Q: To what extent has the acceptance of leasing grown among NR Finance’s customers?
A: Leasing is now a popular option for Infiniti clients. Over 69 percent of our contracts involve these types of solutions. We believe in our products and we do not shy away from contracts that could potentially lead to the return of a vehicle after the contract’s completion. In those cases, we gladly take back the car and commercialize it once again.
Most of our Nissan leasing contracts are held by corporate clients. It is uncommon for the customer to return the vehicle in those cases, since the driver usually pays the residual value and keeps it. Our participation is limited to date but we are keen on increasing our presence in this market.
Q: What are the company’s goals as more Mexicans turn to financing?
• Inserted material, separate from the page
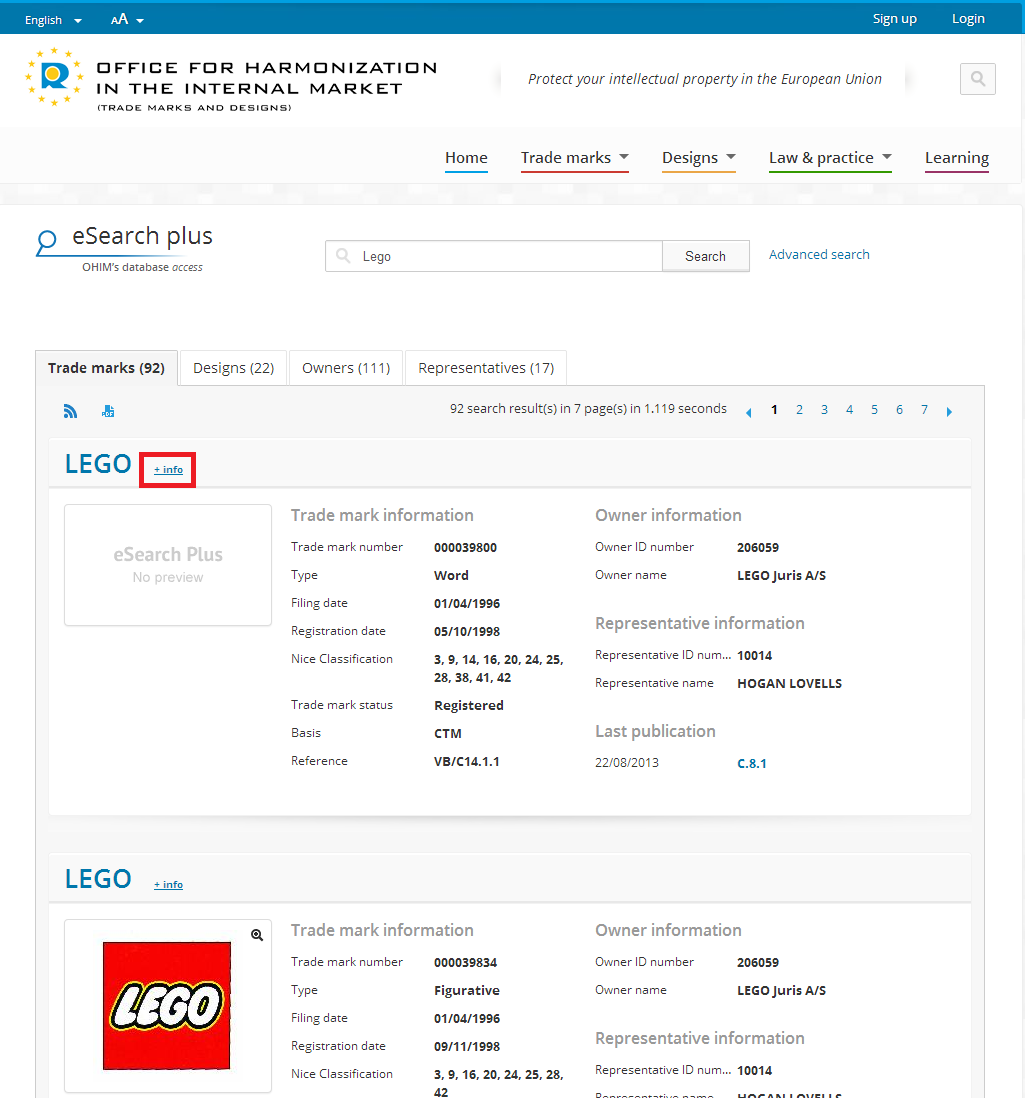Open the Advanced search link
The height and width of the screenshot is (1098, 1025).
click(x=819, y=255)
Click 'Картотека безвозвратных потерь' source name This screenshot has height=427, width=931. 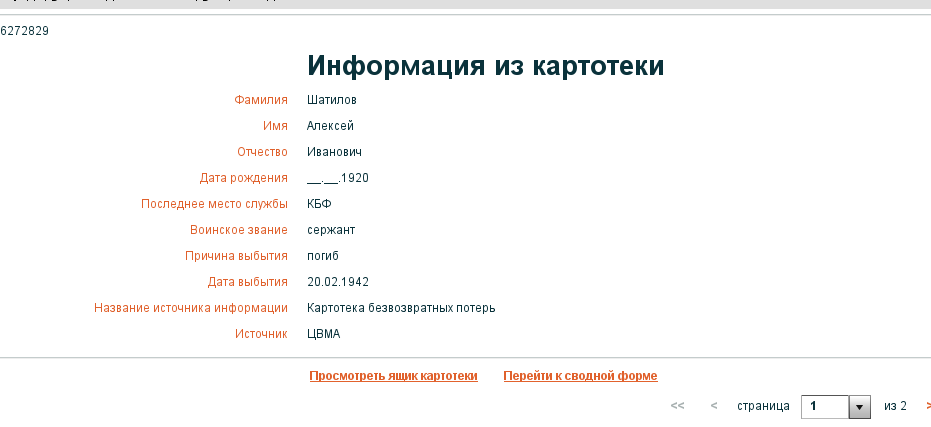tap(401, 308)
A: We have enjoyed steady growth over the past few years but we have had to adapt our strategy to market changes. Previously we could predict our end-of-year figures but the Mexican equivalent of Black Friday, the day after US Thanksgiving and the traditional start of the Christmas holiday shopping season, has altered our perception as sales on that weekend in November are less predictable.
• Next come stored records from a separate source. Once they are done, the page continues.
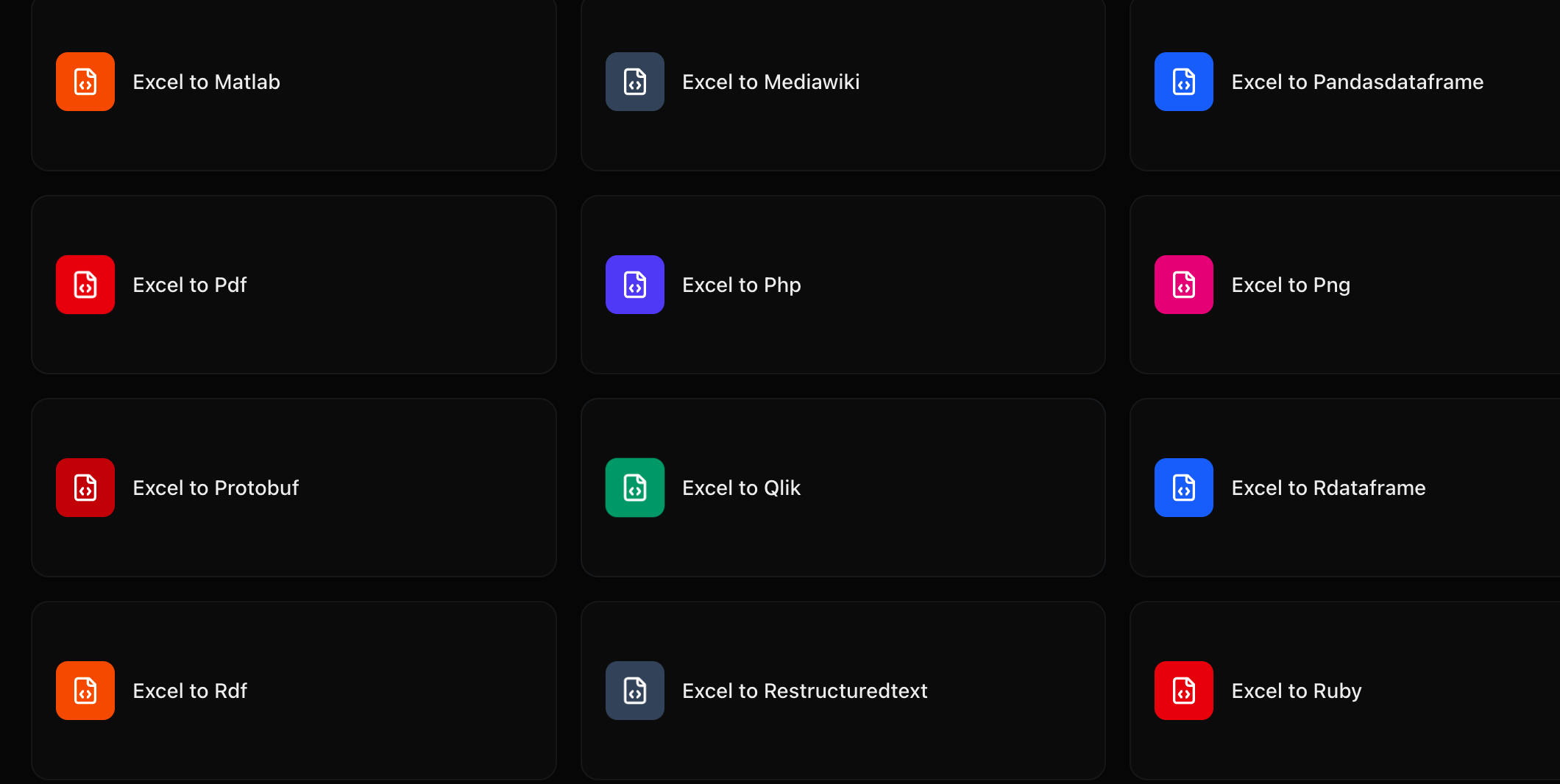Select the Excel to Php converter card
Screen dimensions: 1560x784
[x=843, y=285]
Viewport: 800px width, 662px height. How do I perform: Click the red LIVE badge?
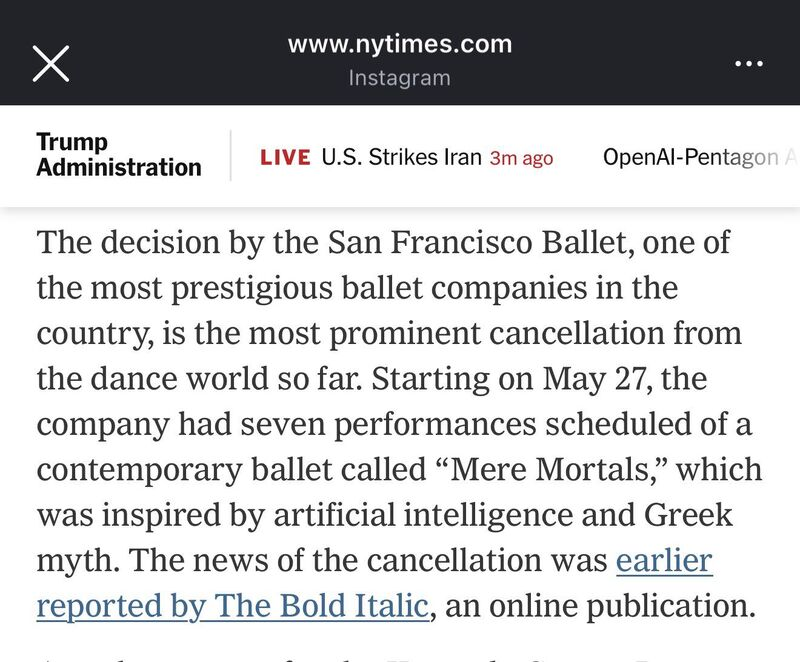(285, 158)
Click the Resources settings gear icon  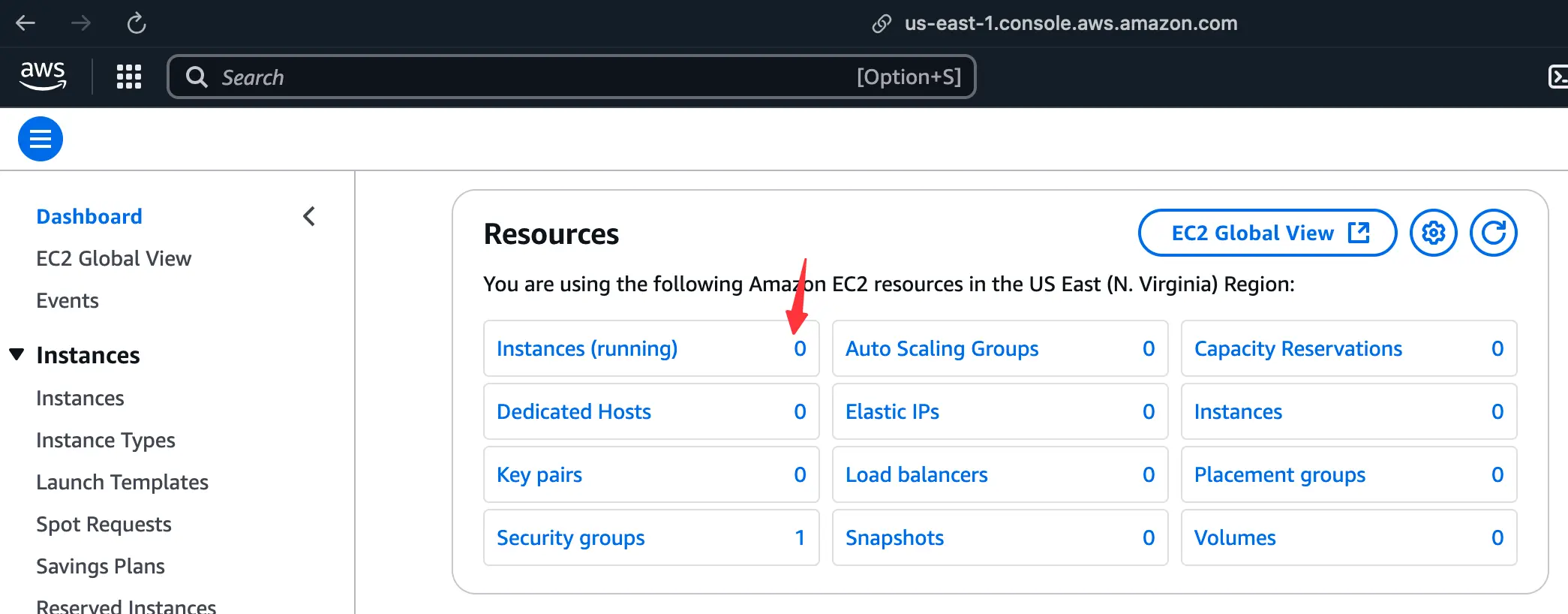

We are convinced the market will continue its tremendous growth with rates of 10-12 percent and we are preparing for that with suitable programs for both the new and used vehicle segment. Our used car strategy has been redefined and Nissan has been well accepted by the market. We offer the same warranties clients would find in the new vehicle market, giving the customer quality assurance.
We have a strong team in place such that even with only 13 years’ experience here, NR Finance has sufficient infrastructure to address the needs of the Mexican market. We have more than 500,000 active clients, which is the largest portfolio focused purely on automotive financing. Additionally, we have a contact center dedicated to improving the level of service within NR Finance.
Q: What is NR Finance’s biggest challenge given all the new entrants to the market?
A: There will always be new companies and competitors so we must consistently strengthen our foundations with innovation. We can no longer categorize our clients by demographics, since we need to take age and domestic market trends into consideration. Digitalization has become widespread in our target market, signaling the need to switch our strategies so we can appeal to younger generations. Car sharing and private driver solutions have also grown leading us to create specific programs for Uber, Cabify and CityDrive cars. We have a program solely for students and another for female drivers in August.
We must be on top of market trends to adapt accordingly and stay abreast of our clients’ evolving requirements. Last year we launched the Súbete program specifically directed to people who do not have a steady income registry. This program was developed to support entrepreneurial customers and it has now become a brand standard with more than 1,000 transactions every month.
We are now developing a similar plan for Renault named Llévatelo and it has shown similar success. Sin Fronteras is another initiative that offers financing alternatives to people in the US, so their families can have a car in Mexico. This generates wealth in the country and boosts the domestic automotive business. We also have a collaboration with a large insurance broker that will allow us to offer more transparency, efficiency and ultimately a better service to our clients.
Q: How successful is your strategy for electric vehicles such as the Renault Twizy?
A: The Twizy is a unique product that has found its niche among consumers but we still need to be patient while the market for electric vehicle technology consolidates. Building a strategy for a megalopolis with short driving distances differs greatly from that for openly distributed urban areas wherein commutes might be longer. Our strategy is equally strong for this vehicle in financing and leasing.